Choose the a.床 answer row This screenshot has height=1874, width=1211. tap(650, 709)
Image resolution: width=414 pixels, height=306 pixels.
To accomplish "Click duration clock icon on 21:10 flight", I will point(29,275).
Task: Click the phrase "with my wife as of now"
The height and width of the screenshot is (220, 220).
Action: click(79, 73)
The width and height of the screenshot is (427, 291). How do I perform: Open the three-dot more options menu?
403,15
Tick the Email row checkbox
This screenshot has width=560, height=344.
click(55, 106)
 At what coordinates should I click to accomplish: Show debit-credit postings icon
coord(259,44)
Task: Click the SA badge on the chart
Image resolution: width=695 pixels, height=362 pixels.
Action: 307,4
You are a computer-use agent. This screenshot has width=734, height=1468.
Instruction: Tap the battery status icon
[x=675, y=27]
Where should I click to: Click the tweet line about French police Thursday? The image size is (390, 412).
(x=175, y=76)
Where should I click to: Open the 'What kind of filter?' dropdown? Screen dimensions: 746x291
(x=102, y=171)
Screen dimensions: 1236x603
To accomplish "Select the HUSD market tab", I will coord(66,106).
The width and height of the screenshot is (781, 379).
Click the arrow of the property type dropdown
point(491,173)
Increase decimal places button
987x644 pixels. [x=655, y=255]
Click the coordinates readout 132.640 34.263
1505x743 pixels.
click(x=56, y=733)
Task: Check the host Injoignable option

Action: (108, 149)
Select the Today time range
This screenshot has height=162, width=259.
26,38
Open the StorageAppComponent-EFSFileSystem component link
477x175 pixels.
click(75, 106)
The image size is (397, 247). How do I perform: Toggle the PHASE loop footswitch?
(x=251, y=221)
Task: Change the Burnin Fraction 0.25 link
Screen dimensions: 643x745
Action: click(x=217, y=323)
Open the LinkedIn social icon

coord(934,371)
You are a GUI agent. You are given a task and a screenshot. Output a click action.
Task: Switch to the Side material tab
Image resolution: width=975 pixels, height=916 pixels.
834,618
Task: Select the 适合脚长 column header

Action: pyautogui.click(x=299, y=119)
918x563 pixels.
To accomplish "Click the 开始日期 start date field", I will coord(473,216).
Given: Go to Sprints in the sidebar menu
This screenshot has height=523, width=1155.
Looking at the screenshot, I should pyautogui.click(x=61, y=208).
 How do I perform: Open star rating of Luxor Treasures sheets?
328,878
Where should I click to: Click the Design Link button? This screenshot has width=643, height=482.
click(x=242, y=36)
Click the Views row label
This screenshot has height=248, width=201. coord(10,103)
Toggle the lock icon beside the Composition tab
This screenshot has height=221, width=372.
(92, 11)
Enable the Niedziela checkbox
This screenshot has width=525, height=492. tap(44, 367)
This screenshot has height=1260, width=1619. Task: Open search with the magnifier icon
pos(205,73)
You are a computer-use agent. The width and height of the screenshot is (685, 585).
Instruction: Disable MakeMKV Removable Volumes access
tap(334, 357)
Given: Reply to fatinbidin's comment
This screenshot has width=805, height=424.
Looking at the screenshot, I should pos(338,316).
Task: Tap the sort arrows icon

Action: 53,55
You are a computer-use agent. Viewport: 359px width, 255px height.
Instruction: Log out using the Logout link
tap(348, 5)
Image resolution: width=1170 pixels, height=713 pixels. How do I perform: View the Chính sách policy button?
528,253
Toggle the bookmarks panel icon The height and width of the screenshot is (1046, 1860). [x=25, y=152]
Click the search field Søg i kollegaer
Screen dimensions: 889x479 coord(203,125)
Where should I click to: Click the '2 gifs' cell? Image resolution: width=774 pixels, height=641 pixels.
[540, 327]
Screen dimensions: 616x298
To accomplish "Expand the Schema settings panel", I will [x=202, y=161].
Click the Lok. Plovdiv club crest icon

==================================================

** Problem details **
Could you write out, unchanged, the line with "You are a computer-use agent. Viewport: 359px" and every line after it in the data above?

** Completed exercise **
You are a computer-use agent. Viewport: 359px width, 255px height.
Instruction: Log out using the Logout link
tap(348, 5)
Image resolution: width=1170 pixels, height=713 pixels. How do I perform: View the Chính sách policy button?
528,253
Toggle the bookmarks panel icon The height and width of the screenshot is (1046, 1860). [x=25, y=152]
Click the search field Søg i kollegaer
Screen dimensions: 889x479 coord(203,125)
Where should I click to: Click the '2 gifs' cell? Image resolution: width=774 pixels, height=641 pixels.
[540, 327]
Screen dimensions: 616x298
To accomplish "Expand the Schema settings panel", I will [x=202, y=161].
Click the Lok. Plovdiv club crest icon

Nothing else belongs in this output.